Wealthsimple Trade is a great platform for commission free trading, but it isn’t perfect. A few of the features that Wealthsimple Trade is lacking are the following:

  • Delayed Deposits/Withdrawals: You fund your account by linking it to your bank. Transfers from your bank to Wealthsimple Trade take approximately three to five days. (A new feature allows you to instantly access deposits of $250 or less.) The delay in processing deposits can be frustrating if you want to trade on short notice and without planning days in advance.
  • No Auto-deposit: Each deposit must be manually initiated. There is no auto-deposit function.
  • Only Canadian Dollars: All Wealthsimple Accounts are in Canadian dollars only. There are no US dollar accounts.
  • No Dividend Reinvestments: Dividends are automatically added to your cash balance (if a dividend is paid in US dollars, Wealthsimple Trade converts it to Canadian dollars). There is no option to automatically reinvest dividends or enroll in a dividend reinvestment plan (DRIP).
  • No Research and Analytics: Wealthsimple Trade offers virtually no analytics or data services to help you research stocks and ETFs. All of your research must take place elsewhere.
  • No Margin: You can only trade using the cash that is in your account. Wealthsimple Trade does not offer margin.
  • No Phone Support: Wealthsimple is fully self-service. It doesn’t have a call centre to help walk you through a trade.

Is Wealthsimple Trade Right For You?

Wealthsimple Trade is a great do-it-yourself online broker for beginner investors.

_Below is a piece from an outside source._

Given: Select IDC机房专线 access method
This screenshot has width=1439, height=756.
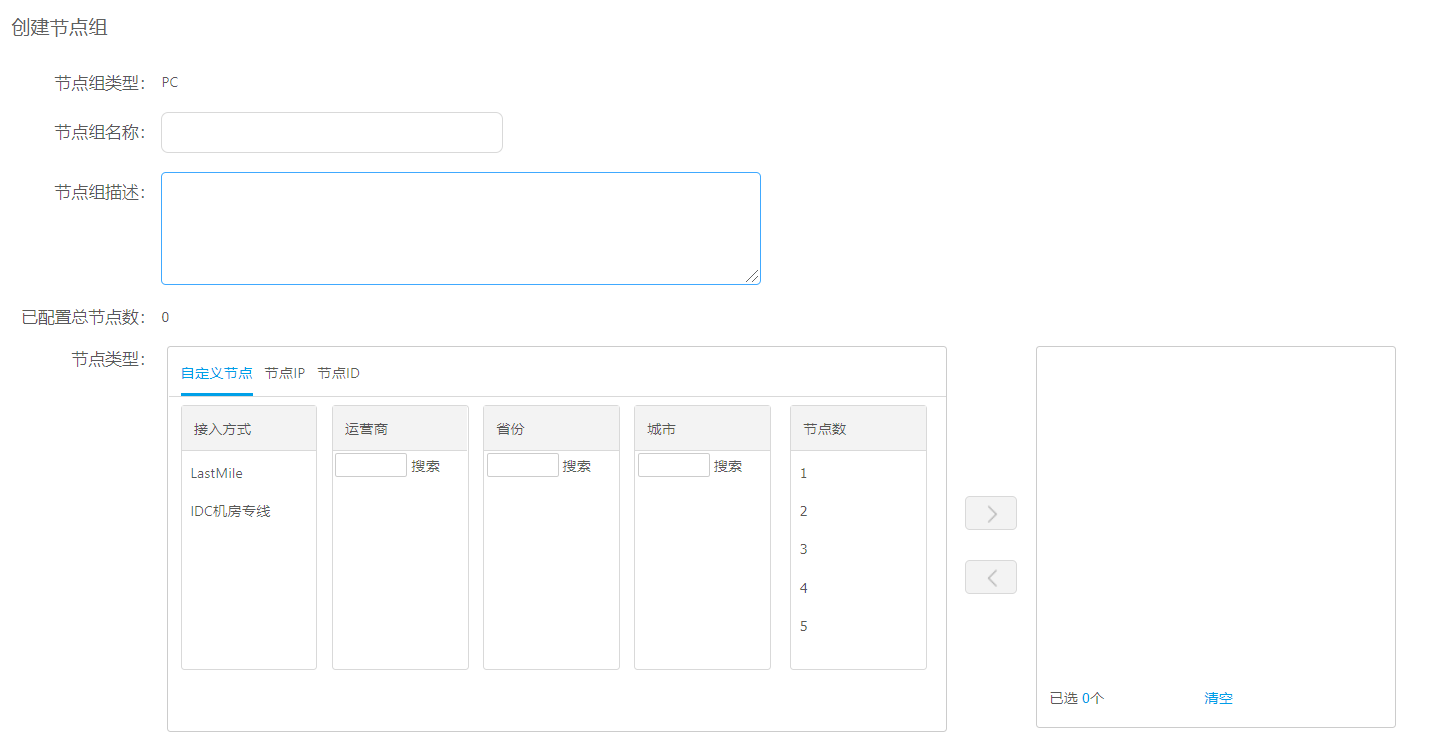Looking at the screenshot, I should (x=231, y=511).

Setting up an account is easy, and its clean interface means that there is virtually no learning curve before you can start trading (other than figuring out what you want to trade). Best of all, no commissions and no account minimums means that you can get started with $0.

Fans of dollar cost averaging will like Wealthsimple Trade because they can buy small quantities of stocks or ETFs over a period of time without worrying about commission fees eating up each trade.

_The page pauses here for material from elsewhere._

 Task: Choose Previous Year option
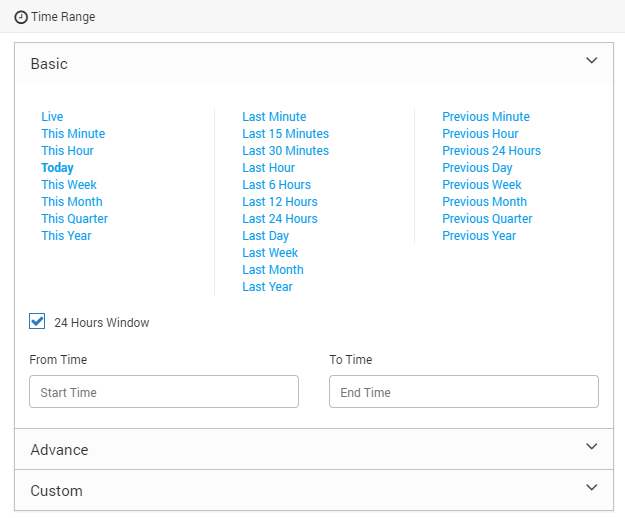pyautogui.click(x=479, y=236)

Wealthsimple Trade, on its own, is unlikely to satisfy advanced investors. The limited functionalities of Wealthsimple Trade, such as a restrictive list of tradable securities, no US dollar account, and no phone support, make other discount brokers with a more comprehensive range of services look a lot more attractive. Wealthsimple Trade can, however, be a useful secondary broker. For example, you can use your primary investment account at another broker to trade US dollar securities, options, bonds etc., while using Wealthsimple Trade as a secondary broker to trade Canadian dollar stocks and ETFs commission-free.


Wealthsimple Trade is a great new addition to the Canadian brokerage market. Maybe, given enough time, Wealthsimple Trade will start a commission-free trend and change the Canadian investing industry.

But before we get too ahead of ourselves, let’s keep in mind what Wealthsimple Trade is. At it’s core, you get what you pay for (or don’t pay for, in this case). Free trading on Wealthsimple Trade is basic, no frills trading. If you want the benefits traditionally associated with brokers, like research reports and US dollar accounts, you should consider looking elsewhere.